Adding pedestrian buttons for new lights at Pierz schools would cost city thousands

By Terry LehrkeNews Editor

On pedestrian crossing signs near Pioneer Elementary and Pierz Healy High School, lights on timers flash twice a day, to alert motorists to use extra caution as students are either coming to school or leaving for the day.

On pedestrian crossing signs near Pioneer Elementary and Pierz Healy High School, lights on timers flash twice a day, to alert motorists to use extra caution as students are either coming to school or leaving for the day.

As part of the Safe Routes to School (SRTS) project in Pierz, student crossing signs have been put into place near the three schools – Holy Trinity School, Pioneer Elementary and Healy High.

The lights on the signs near Holy Trinity are smaller light emitting diode (LED) lights that flash, and those near Pioneer and Healy, are much larger lights atop the pedestrian crossings.

The lights flash twice a day for a period of time, when students are arriving at school and when they are leaving, alerting motorists to use extra caution.

During the day, however, the lights are dormant, and should someone need to cross the street, there is currently no way to activate the lights.

Pierz Public Works Director Bob Otremba told the City Council he had received requests to put the pedestrian-activated buttons on the light systems.

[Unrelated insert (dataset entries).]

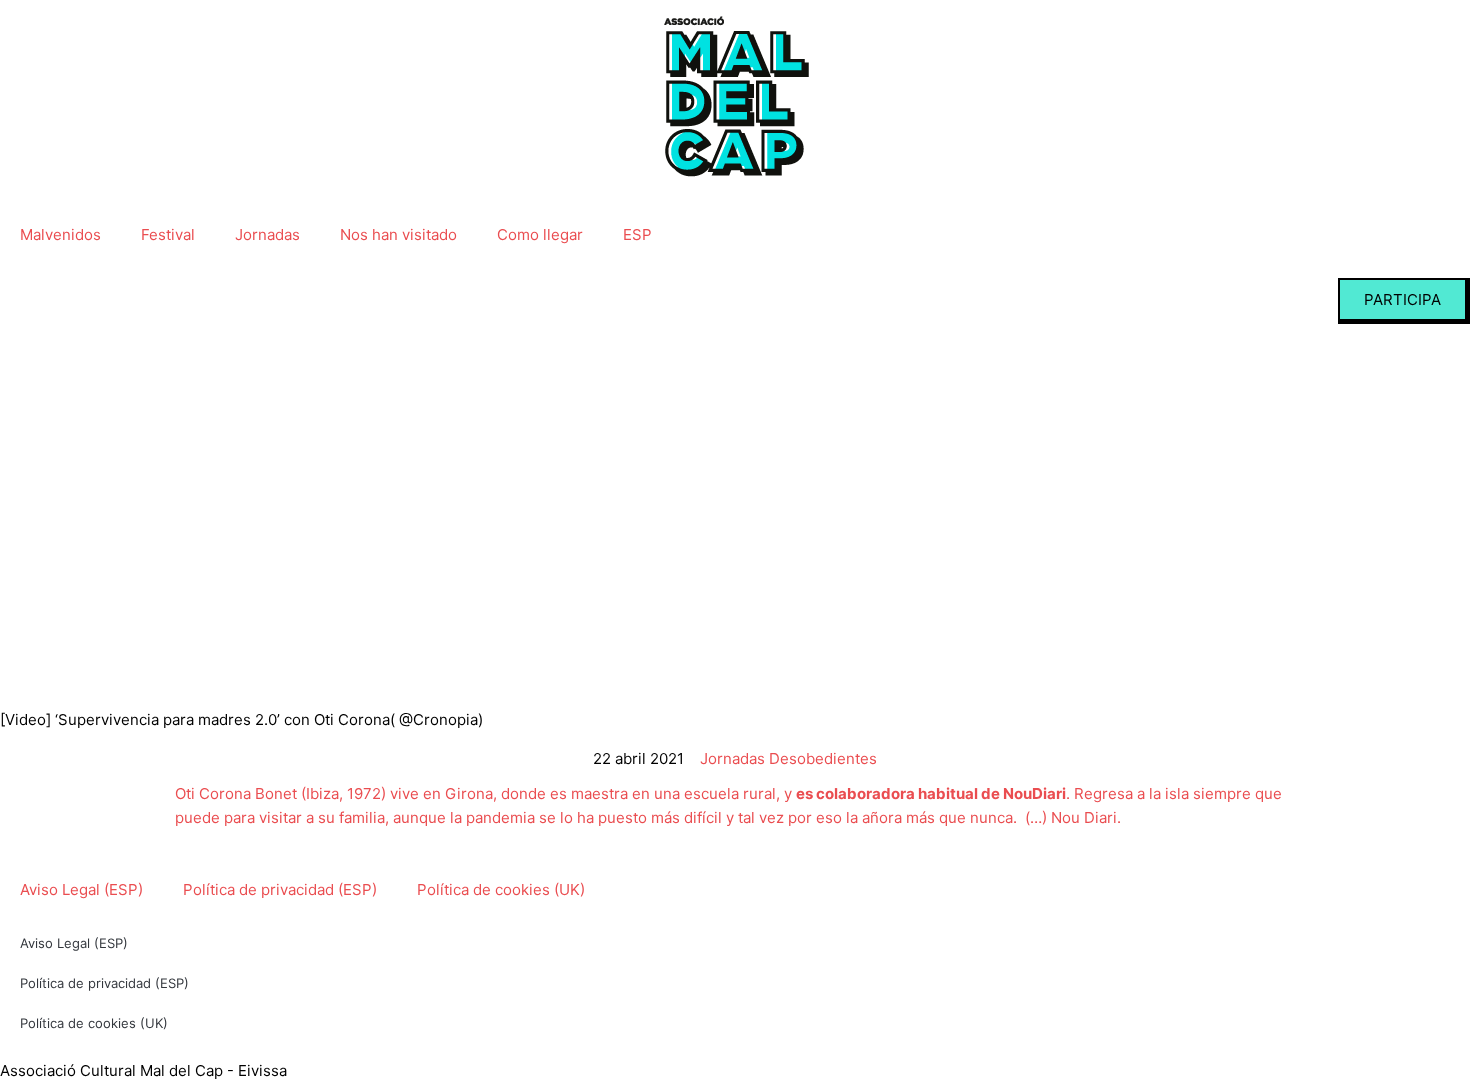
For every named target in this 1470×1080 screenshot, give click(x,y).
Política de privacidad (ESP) (280, 889)
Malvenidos (60, 234)
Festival (168, 234)
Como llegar (540, 234)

“We elected not to put the push-button poles by the schools,” said Otremba.

However, the poles were wired to accommodate the feature should it be added in the future.

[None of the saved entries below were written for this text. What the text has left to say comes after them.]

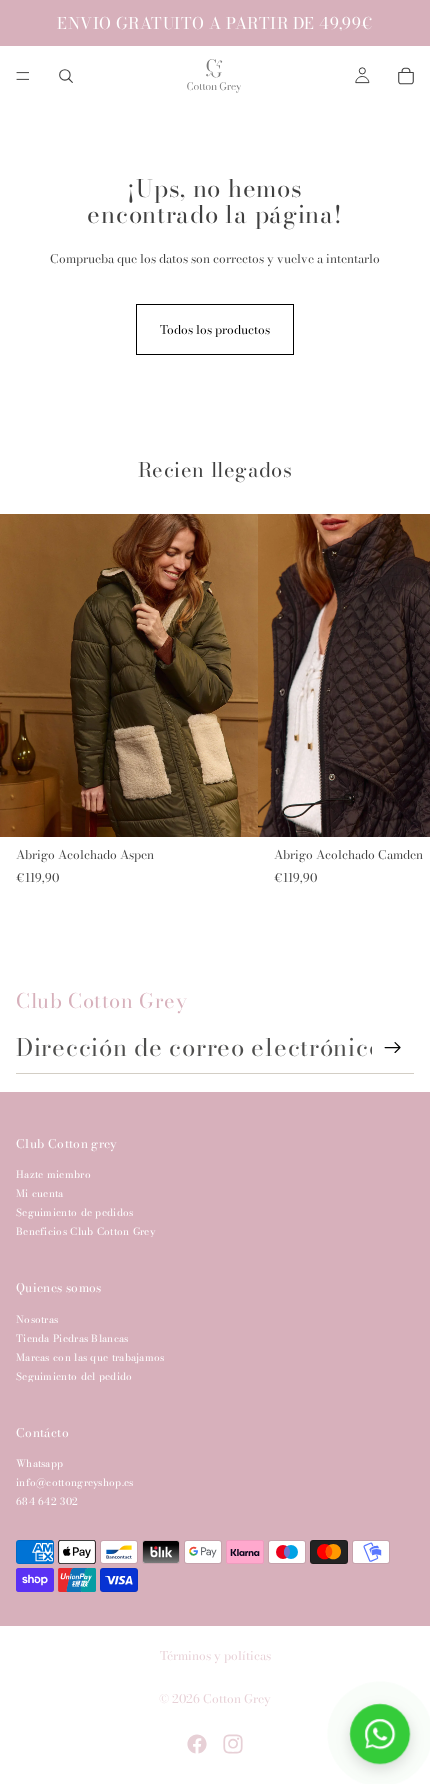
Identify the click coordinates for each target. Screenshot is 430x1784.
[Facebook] (197, 1744)
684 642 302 (47, 1501)
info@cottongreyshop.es (75, 1482)
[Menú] (23, 76)
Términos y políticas (215, 1655)
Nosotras (37, 1319)
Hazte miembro (53, 1174)
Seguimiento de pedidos (75, 1212)
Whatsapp (39, 1463)
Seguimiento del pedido (74, 1376)
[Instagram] (233, 1744)
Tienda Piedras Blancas (72, 1338)
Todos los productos (215, 329)
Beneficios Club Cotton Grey (85, 1231)
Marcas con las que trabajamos (90, 1357)
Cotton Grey (237, 1698)
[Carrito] (406, 76)
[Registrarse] (393, 1048)
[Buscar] (66, 76)
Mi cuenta (40, 1193)
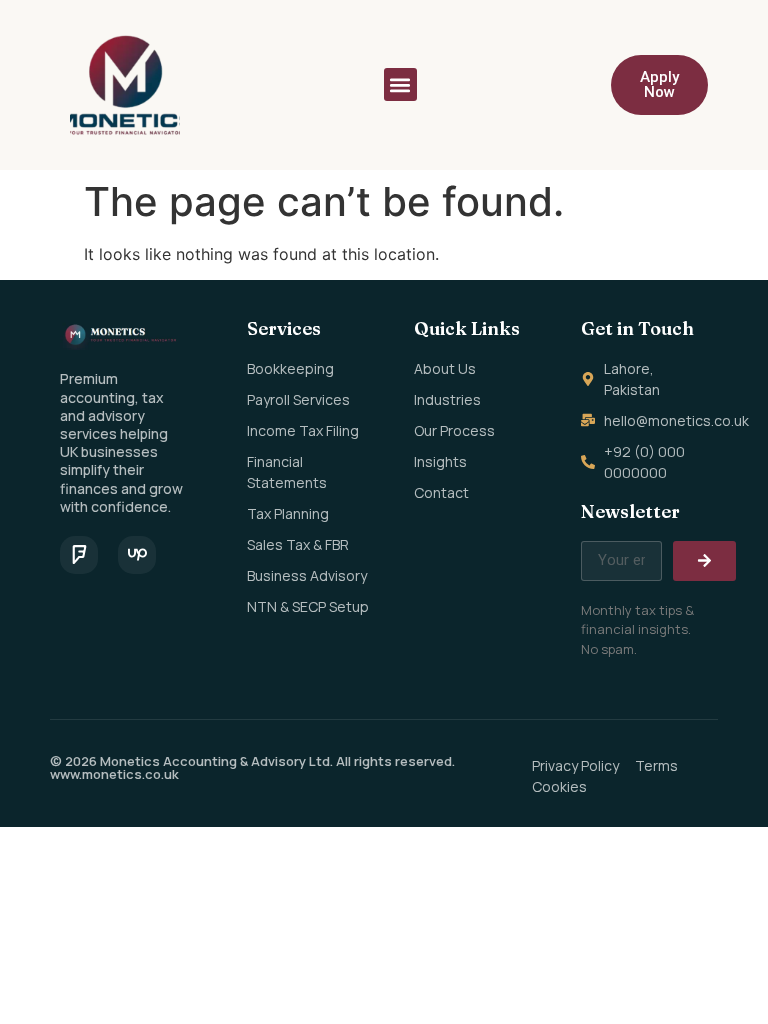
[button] (400, 84)
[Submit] (704, 561)
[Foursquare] (79, 555)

“We opted not to, because they’re programmed for the start and stop times of school,” said Council Member Mike Menden.

The cost to put the pedestrian-activated buttons in place on all of the pole lights was estimateed at $3,000 – $5,000, plus engineering costs, Otremba told the Council. Otemba said they were looking at the lights by Holy Trinity and by the main entrance of Healy, at the crossing of Kamnic and First Street South, specifically.

Council Member Stephanie Fyten suggested staff contact the schools  to see whether they would be interested in picking up the cost.

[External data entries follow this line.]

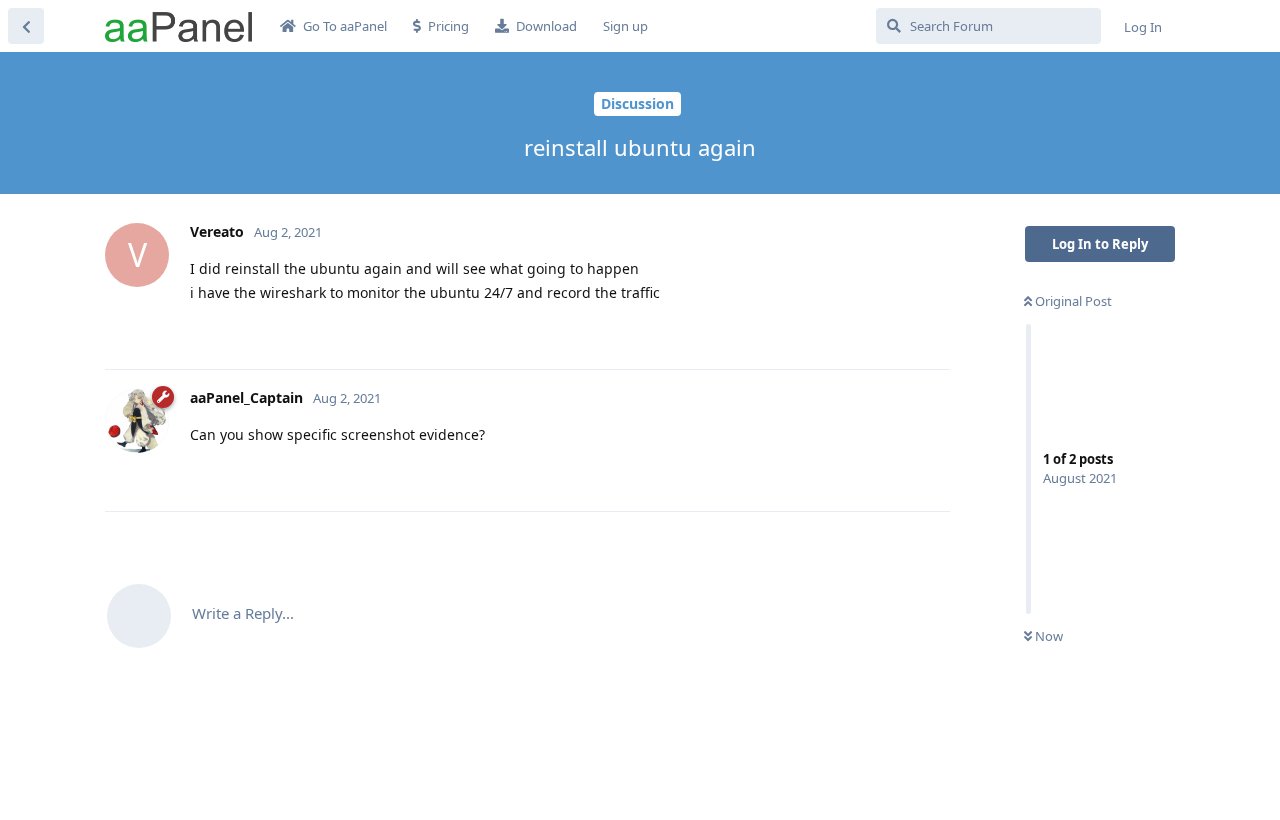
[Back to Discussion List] (26, 26)
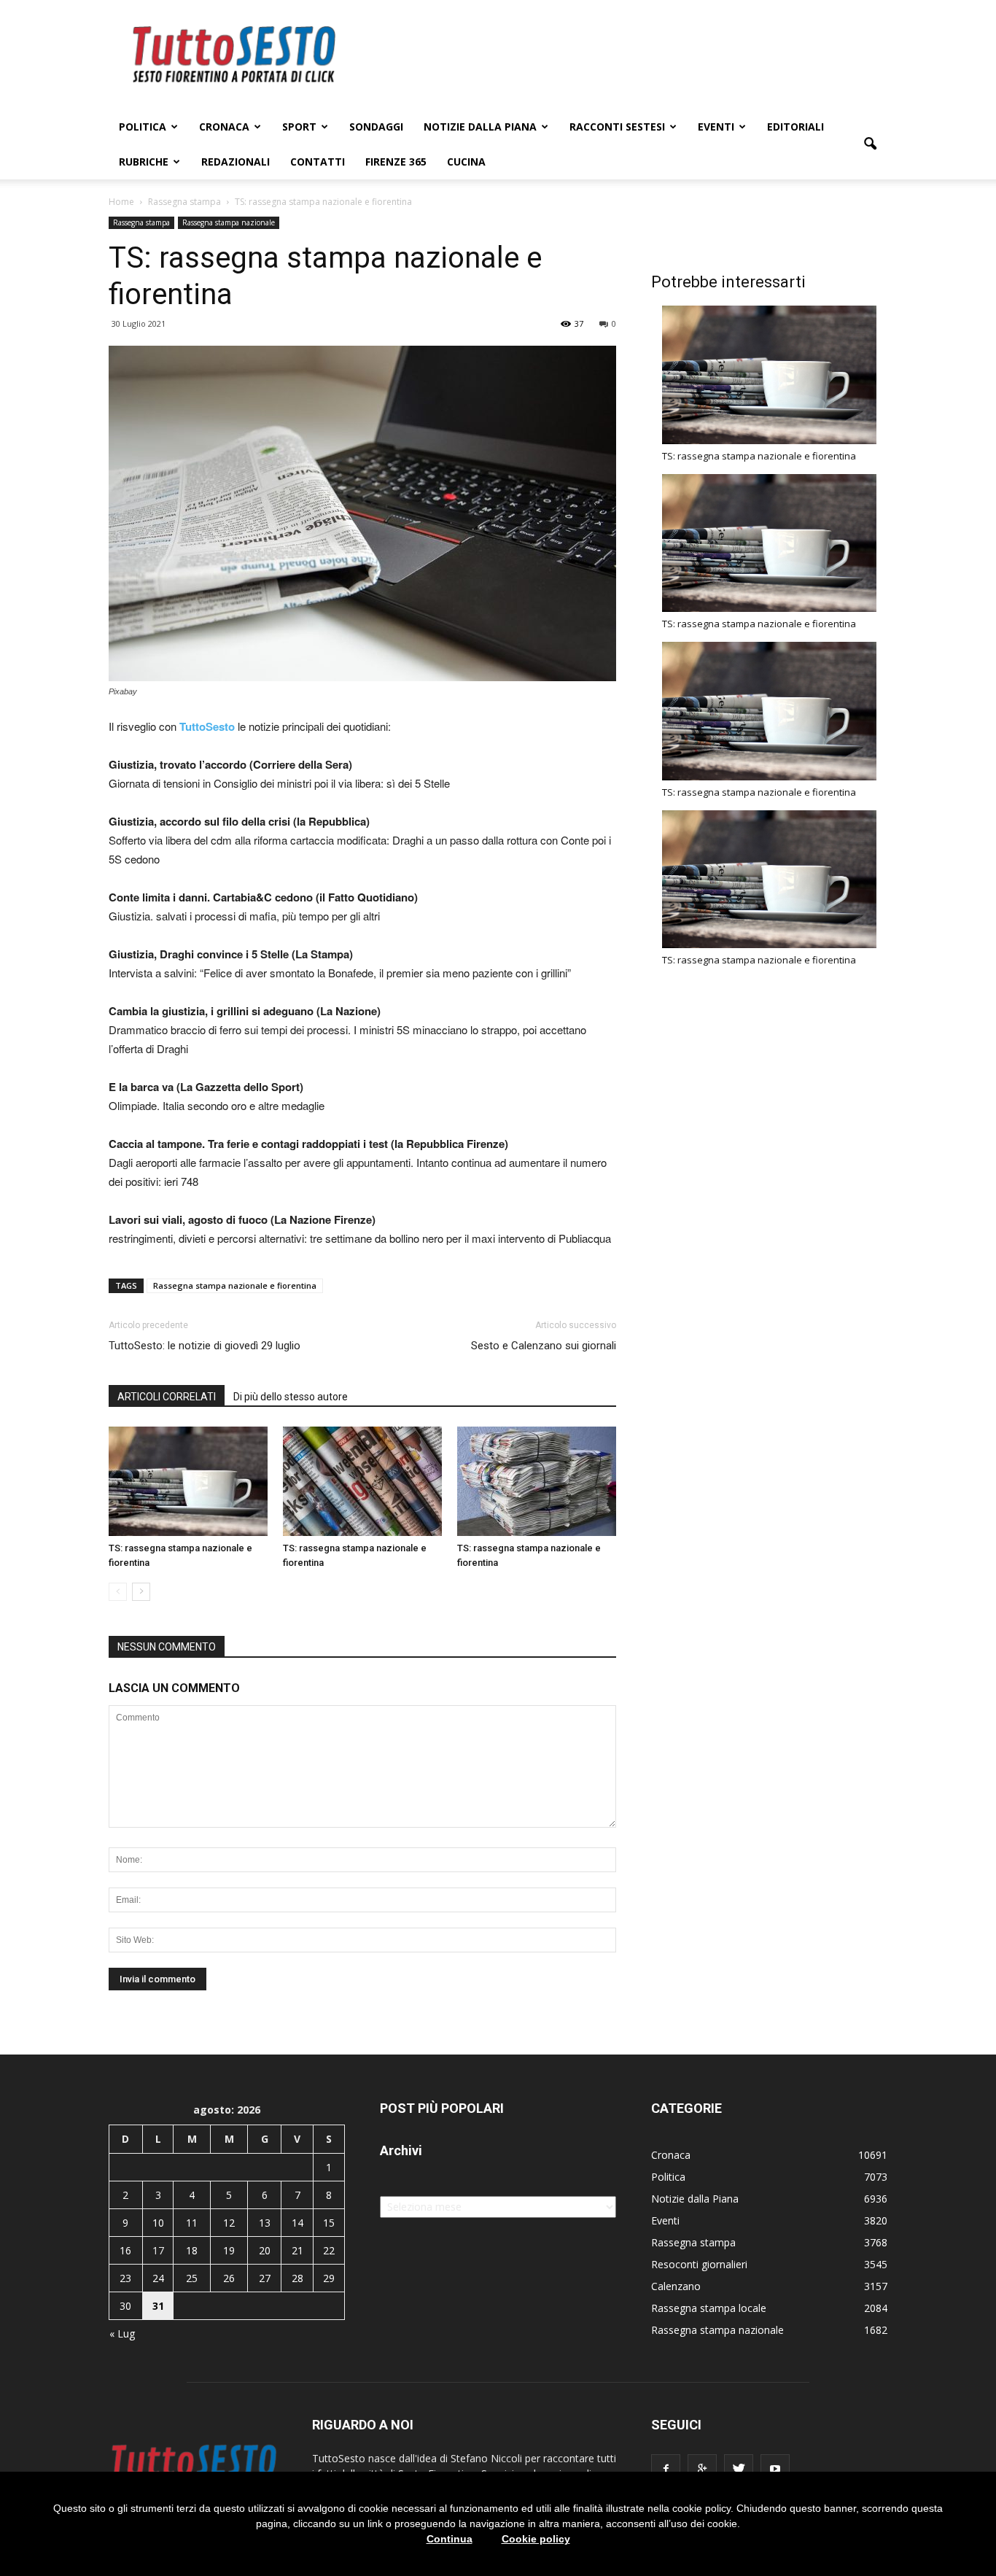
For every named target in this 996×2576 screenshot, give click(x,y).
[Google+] (702, 2468)
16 (125, 2250)
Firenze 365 (396, 161)
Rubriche (143, 161)
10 (158, 2223)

“It’s for the safety for the school,” said Fyten. “Ask if they want to commit money toward it if they want it.”

Menden suggested the schools may have access to a grant to help pay for the upgrade.

Council Member Matt Bell asked whether the timer could be set to flash at other times during the day, which Otremba said he would look into.

Bell noted people are creatures of habit. “If they get used to seeing the flashing lights and know kids are there, maybe if there are no lights, they would go through without looking for kids,” he said.

City Administrator Anna Gruber was asked to contact the schools for input.